Document:
** Begin **
Explorations of History at the Intersection of Our Traditions and also the Feminine Genius
I hope it is encouraging to Mr. Farris Blount that I took his thoughtful posting as an invitation to explore what I could find out about the experience of the Black Church at the closest intersection to my own tradition, Roman Catholicism. I am woefully uninformed about the history and experiences of these brothers and sisters in Christ within the Church. While I have always had the privilege of going to church with black families and individuals in the various parishes we’ve been a part of (yes, even at the Latin Mass!), knowing a few individuals is vastly different from studying the history of both the particular graces and challenges that the Catholic men and women who are also black have experienced.
Indeed, I am mostly struck by the impossible task Mr. Blount faced as he wrote his piece for this project! To attempt to represent the entire Black Church in a roughly 1500 word essay must have been daunting, to say the least. I felt his pain in my struggle to represent 2000 years of Catholic tradition, though Mr. Blount’s task was a bit more akin to the excellent post we had on the Pietist Tradition, in that he seeks to capture a strain of something that runs across and through countless denominations, including my own.
** End **
Supplied material:
** Begin **
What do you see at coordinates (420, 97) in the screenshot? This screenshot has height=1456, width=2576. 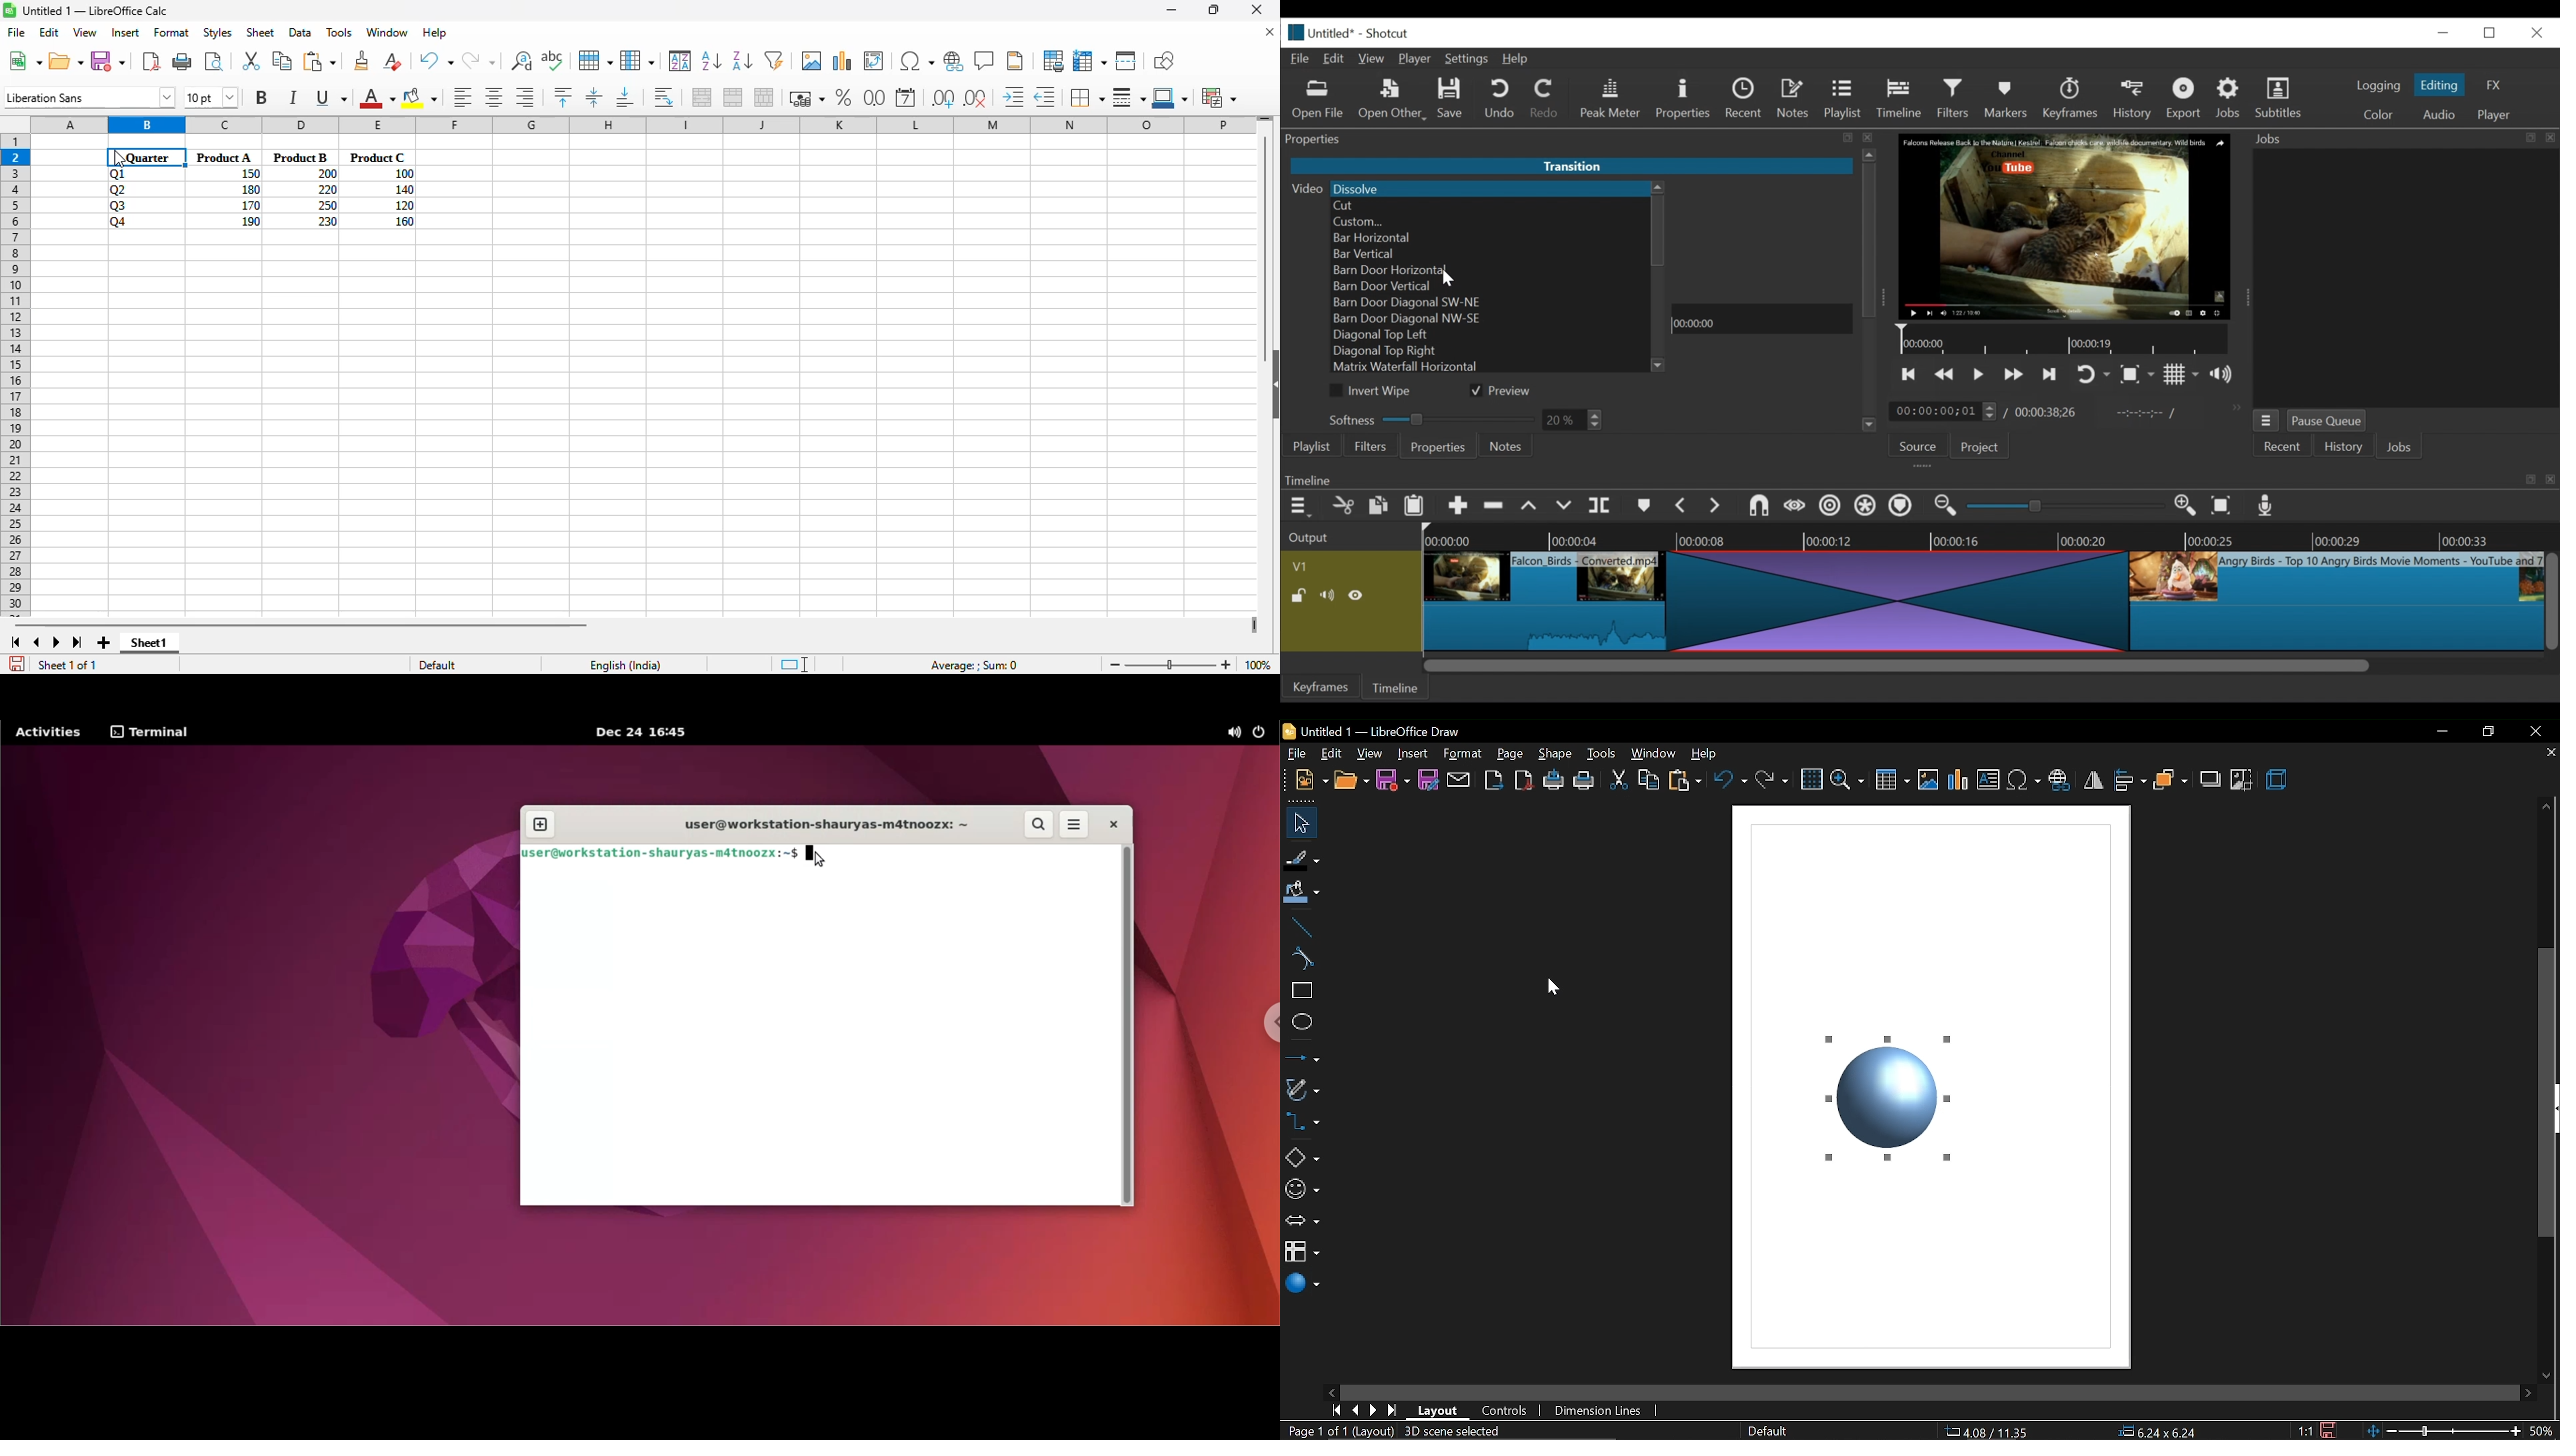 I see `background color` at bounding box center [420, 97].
** End **
Check each statement against the text on the Black Church and Roman Catholicism, answering yes or no and quoting the words that decide it. 1. The writer claims to be well informed about the history of Black Catholics. 2. Mr. Blount's essay was about 1500 words long. 3. The writer tried to represent 1000 years of Catholic tradition.

1. No: "I am woefully uninformed about the history and experiences of these brothers and sisters in Christ within the Church."
2. Yes: "To attempt to represent the entire Black Church in a roughly 1500 word essay must have been daunting, to say the least."
3. No: "I felt his pain in my struggle to represent 2000 years of Catholic tradition"